La anciana sujetaba la mano de su
esposo mientras le leía con voz suave y dulce las últimas páginas de su libro
preferido. Él languidecía, postrado en la cama sabiendo que su enfermedad le impedía más que esperar junto a su amada, la mujer con la que había
pasado los últimos cuarenta y cinco años de su vida, a que el terrible momento
de la partida final llegase.
Las palabras de sus mujer salían a cuentagotas de sus labios, pronunciando hasta la última de las ‘eses’ que rara
vez alguien decía en aquella región española.

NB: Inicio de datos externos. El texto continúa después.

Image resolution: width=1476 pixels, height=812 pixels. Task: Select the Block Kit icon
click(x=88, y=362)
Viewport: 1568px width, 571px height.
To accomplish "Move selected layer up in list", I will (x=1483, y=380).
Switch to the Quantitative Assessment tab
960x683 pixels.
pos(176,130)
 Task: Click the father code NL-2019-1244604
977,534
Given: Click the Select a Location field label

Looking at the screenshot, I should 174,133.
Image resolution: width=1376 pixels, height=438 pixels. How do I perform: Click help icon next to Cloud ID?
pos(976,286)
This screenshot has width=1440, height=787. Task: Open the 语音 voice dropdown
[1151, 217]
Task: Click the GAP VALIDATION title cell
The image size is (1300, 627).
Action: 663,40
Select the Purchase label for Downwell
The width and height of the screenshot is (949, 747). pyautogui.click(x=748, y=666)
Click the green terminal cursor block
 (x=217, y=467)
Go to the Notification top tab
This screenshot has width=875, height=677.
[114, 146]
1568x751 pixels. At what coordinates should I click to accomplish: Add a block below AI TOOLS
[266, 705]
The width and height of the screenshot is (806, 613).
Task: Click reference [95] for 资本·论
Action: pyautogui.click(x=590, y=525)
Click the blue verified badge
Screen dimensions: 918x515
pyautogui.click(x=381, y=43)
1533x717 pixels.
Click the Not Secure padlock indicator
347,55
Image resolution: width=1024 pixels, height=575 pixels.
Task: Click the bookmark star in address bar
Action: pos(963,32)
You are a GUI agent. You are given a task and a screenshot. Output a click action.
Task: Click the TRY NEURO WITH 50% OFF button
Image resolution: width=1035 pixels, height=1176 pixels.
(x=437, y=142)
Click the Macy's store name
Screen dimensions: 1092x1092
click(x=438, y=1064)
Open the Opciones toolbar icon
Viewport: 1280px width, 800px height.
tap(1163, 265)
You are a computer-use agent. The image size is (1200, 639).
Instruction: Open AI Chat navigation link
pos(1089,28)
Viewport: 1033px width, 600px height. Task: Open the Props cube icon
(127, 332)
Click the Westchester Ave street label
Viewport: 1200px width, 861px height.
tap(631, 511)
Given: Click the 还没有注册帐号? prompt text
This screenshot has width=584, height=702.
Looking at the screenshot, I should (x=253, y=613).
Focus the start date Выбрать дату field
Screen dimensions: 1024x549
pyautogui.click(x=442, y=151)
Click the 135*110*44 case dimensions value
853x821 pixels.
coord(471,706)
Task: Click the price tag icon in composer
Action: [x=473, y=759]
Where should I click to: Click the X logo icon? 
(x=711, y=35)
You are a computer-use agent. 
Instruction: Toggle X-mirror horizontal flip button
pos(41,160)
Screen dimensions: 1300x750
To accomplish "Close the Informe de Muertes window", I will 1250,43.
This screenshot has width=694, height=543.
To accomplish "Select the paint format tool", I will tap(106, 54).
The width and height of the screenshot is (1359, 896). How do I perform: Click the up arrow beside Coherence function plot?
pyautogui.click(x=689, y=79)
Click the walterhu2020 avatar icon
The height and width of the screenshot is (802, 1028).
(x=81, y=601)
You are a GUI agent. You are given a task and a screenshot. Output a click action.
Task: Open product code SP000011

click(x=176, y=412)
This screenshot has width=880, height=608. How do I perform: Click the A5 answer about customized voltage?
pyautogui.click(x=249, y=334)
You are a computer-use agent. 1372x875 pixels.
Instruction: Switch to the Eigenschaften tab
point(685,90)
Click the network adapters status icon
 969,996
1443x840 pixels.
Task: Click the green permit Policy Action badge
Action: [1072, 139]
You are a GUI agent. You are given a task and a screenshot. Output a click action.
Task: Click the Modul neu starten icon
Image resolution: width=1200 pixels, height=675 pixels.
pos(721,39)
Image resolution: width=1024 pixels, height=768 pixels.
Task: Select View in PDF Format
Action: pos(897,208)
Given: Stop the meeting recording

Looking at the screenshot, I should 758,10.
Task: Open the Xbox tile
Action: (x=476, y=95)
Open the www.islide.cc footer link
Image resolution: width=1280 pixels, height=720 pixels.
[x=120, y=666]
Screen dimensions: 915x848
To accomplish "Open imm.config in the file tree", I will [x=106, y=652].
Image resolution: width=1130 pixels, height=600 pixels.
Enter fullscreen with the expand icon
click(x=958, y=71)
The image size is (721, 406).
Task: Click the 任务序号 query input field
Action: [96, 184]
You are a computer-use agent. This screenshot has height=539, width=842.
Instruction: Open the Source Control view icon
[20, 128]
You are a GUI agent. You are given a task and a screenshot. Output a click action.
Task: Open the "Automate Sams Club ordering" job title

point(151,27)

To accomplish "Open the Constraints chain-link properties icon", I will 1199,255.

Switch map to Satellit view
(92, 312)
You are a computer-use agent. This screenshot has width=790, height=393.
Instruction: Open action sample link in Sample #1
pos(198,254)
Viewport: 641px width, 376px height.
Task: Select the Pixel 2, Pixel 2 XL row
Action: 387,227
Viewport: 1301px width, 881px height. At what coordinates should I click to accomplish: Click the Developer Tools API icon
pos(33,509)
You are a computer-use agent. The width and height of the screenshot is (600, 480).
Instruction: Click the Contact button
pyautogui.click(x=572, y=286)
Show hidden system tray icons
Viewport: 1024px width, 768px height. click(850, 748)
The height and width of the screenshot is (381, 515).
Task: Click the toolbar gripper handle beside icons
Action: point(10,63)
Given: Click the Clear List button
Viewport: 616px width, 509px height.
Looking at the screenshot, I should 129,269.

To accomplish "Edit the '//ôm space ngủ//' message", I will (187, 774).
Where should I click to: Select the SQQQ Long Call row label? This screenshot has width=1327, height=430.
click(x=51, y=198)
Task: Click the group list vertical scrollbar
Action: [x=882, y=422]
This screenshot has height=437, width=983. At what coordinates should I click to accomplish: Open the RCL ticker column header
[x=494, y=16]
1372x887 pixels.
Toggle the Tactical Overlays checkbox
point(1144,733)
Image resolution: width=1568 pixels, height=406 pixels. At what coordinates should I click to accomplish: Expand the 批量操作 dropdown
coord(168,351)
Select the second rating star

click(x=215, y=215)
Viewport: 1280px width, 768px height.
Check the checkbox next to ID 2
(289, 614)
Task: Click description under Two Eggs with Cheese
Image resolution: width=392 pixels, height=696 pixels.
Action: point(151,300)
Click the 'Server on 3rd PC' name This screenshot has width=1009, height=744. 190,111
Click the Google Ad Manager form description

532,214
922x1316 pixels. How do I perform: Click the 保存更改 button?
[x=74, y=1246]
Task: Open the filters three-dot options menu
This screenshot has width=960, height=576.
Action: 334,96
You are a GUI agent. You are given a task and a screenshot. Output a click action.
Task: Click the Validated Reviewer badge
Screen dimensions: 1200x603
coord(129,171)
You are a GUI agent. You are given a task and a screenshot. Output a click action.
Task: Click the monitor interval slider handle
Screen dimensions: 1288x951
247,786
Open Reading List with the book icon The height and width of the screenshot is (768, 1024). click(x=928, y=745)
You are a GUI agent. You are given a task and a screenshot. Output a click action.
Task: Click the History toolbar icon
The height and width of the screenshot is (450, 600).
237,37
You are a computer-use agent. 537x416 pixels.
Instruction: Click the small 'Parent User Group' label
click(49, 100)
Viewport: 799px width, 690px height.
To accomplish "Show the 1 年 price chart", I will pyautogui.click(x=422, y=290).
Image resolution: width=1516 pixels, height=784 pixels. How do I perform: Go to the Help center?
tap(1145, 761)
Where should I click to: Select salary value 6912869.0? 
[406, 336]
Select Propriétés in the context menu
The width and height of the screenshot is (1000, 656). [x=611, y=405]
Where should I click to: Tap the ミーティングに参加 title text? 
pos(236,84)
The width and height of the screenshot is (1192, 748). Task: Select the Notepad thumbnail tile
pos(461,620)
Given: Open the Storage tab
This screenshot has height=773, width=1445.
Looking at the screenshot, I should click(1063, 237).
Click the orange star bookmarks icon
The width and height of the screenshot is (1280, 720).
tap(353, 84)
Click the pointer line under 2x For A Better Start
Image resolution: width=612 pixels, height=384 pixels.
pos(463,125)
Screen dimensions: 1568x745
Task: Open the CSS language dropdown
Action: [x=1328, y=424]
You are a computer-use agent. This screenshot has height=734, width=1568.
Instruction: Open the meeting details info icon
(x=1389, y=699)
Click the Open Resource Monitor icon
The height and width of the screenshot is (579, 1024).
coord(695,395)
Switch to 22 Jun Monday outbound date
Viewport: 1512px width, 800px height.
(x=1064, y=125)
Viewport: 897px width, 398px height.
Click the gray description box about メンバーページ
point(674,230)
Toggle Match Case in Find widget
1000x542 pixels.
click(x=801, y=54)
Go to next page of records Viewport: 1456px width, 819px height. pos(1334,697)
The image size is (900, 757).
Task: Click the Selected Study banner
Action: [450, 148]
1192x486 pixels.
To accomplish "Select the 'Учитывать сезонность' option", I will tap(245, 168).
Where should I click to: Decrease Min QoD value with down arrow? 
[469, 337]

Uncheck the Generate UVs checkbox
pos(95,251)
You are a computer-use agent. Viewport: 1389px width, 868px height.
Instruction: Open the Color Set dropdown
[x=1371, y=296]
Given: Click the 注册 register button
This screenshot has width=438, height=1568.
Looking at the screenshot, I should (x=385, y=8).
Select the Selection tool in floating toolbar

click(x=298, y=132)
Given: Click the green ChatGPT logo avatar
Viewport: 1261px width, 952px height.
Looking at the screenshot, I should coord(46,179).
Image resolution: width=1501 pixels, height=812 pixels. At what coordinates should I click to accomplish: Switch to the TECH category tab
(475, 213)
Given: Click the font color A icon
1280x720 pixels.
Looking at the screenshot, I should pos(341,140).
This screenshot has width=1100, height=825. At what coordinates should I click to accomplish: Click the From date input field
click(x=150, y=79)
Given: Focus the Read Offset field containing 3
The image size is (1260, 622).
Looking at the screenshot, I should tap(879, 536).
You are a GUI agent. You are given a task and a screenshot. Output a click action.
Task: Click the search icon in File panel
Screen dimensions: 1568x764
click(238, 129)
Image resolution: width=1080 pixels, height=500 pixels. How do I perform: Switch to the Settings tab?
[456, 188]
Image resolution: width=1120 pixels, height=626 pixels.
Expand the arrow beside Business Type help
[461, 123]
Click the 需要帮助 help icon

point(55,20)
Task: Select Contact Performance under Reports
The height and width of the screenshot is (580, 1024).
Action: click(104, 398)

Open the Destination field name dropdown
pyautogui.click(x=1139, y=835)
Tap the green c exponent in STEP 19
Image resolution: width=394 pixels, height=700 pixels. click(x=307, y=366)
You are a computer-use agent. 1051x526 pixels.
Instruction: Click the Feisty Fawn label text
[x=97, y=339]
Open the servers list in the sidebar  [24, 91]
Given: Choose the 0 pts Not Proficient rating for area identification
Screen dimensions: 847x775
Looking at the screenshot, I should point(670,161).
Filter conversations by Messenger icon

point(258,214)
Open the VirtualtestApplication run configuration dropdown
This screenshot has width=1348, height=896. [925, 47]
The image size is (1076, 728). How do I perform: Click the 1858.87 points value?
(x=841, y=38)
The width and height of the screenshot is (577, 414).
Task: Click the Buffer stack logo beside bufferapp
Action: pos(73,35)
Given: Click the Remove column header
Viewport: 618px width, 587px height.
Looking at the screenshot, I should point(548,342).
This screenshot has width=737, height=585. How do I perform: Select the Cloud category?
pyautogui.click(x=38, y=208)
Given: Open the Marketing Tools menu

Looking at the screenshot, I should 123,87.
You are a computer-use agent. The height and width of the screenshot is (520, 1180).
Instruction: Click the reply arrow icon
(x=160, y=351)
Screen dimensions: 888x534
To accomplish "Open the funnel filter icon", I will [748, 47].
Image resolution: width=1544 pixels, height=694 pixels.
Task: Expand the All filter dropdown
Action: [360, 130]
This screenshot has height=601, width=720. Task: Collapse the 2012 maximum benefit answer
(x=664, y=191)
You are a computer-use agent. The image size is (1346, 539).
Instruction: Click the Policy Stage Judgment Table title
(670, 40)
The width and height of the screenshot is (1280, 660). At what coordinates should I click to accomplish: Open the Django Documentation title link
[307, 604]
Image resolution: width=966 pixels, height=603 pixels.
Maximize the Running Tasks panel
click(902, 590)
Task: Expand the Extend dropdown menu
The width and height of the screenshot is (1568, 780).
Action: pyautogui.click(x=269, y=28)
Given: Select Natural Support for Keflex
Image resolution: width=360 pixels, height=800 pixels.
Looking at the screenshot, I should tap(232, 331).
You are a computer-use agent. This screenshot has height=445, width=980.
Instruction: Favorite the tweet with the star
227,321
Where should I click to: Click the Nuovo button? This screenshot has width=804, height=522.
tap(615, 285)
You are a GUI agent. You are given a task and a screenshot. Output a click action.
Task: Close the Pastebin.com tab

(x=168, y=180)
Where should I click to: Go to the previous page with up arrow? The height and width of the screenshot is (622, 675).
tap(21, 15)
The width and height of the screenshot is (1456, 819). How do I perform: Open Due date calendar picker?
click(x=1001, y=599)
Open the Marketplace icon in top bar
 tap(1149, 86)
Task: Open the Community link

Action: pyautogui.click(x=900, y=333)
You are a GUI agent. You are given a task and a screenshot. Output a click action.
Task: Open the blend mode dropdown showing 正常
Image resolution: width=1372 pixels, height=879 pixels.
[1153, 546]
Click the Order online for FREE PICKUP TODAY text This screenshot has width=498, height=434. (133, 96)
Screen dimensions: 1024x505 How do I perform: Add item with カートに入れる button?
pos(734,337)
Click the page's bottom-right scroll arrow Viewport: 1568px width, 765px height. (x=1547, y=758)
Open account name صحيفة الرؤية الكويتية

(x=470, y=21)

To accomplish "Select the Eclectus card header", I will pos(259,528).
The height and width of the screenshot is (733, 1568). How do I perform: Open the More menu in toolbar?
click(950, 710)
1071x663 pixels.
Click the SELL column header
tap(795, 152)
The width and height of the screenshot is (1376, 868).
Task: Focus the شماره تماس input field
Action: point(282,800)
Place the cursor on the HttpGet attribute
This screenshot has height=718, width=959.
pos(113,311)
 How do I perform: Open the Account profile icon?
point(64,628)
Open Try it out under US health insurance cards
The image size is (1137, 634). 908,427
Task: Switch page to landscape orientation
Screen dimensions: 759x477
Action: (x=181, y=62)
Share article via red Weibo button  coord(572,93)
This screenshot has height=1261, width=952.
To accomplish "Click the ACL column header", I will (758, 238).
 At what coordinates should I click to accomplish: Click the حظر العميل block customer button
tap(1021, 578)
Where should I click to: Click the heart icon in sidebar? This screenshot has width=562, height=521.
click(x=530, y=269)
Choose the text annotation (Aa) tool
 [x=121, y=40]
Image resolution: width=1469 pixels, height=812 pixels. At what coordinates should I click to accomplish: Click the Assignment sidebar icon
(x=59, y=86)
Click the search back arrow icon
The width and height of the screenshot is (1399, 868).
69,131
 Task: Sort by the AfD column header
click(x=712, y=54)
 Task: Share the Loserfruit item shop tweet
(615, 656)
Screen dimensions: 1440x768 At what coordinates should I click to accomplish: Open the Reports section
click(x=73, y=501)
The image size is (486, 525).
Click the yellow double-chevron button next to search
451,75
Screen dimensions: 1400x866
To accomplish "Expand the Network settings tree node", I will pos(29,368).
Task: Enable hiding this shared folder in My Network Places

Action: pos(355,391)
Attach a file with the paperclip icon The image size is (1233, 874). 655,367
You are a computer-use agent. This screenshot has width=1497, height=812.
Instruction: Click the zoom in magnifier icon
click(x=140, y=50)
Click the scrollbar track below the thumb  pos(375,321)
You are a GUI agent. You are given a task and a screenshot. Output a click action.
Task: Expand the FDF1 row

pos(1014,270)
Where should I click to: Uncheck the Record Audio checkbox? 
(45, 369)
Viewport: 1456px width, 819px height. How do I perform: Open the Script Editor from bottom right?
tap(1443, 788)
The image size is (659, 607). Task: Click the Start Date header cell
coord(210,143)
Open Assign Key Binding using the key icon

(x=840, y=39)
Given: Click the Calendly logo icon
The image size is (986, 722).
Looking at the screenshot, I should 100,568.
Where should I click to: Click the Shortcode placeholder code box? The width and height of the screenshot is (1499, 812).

En ese momento la interrumpió:
"Mi amor, mientras tú mano no me suelte y tus palabras calmen mi dolor, yo no me moriré".
Ella, emocionada por aquel
comentario, tuvo que hacer un esfuerzo titánico para aguantar un llanto que
tantas y tantas noches atrás había brotado de sus ojos cuando él no la veía. El
dolor que soportaba su marido, brutal y absolutamente físico, no podía compararse con el que
ella llevaba en lo más profundo de su corazón y que, según creía, quintuplicaba
al que cualquier cuerpo enfermo y dolorido puede llegar a sentir.
Las horas pasaron y las palabras
se iban acabando como los copos de nieve de aquel invierno tortuoso que daría
en pocas semanas paso a una primavera tremendamente colorida. El ciclo de la vida
se completaba una vez más, sin importarle quien o quienes tuvieran que sufrir
sus consecuencias.
El cansancio fue haciendo mella
en los dos y él le rogó que le alcanzase un vaso de agua para saciar su sed, a lo que su fiel
compañera no pudo negarse. Anduvo hasta la cocina de la casa con la jarra en la
mano y abrió entonces el grifo para llenarla. Cuando hubo terminado, dio media vuelta para
regresa a su labor y fue en ese preciso instante cuando un escalofrío de terror invadió su cuerpo agotado. La jarra se
destrozó en mil pedazos en el frío suelo de adoquines y ella, a sus ochenta y
siete años, corrió hacia su marido ahora sí, con los ojos empapados en lágrimas
del más romántico dolor. Recordó esa frase que su marido había dicho hacía pocas horas y cómo ella, agotada y servicial, había soltado la
mano tal y como él le dijo que no hiciera.
Ahora era demasiado tarde.
El cuerpo yacente de aquel hombre
sin vida seguía encima de aquella colcha que tantas noches de pasión había
presenciado y el destino quiso que esa noche se enterraran en la misma tumba el
corazón de un hombre enfermo y el de una mujer que no aguantó la vida sin él.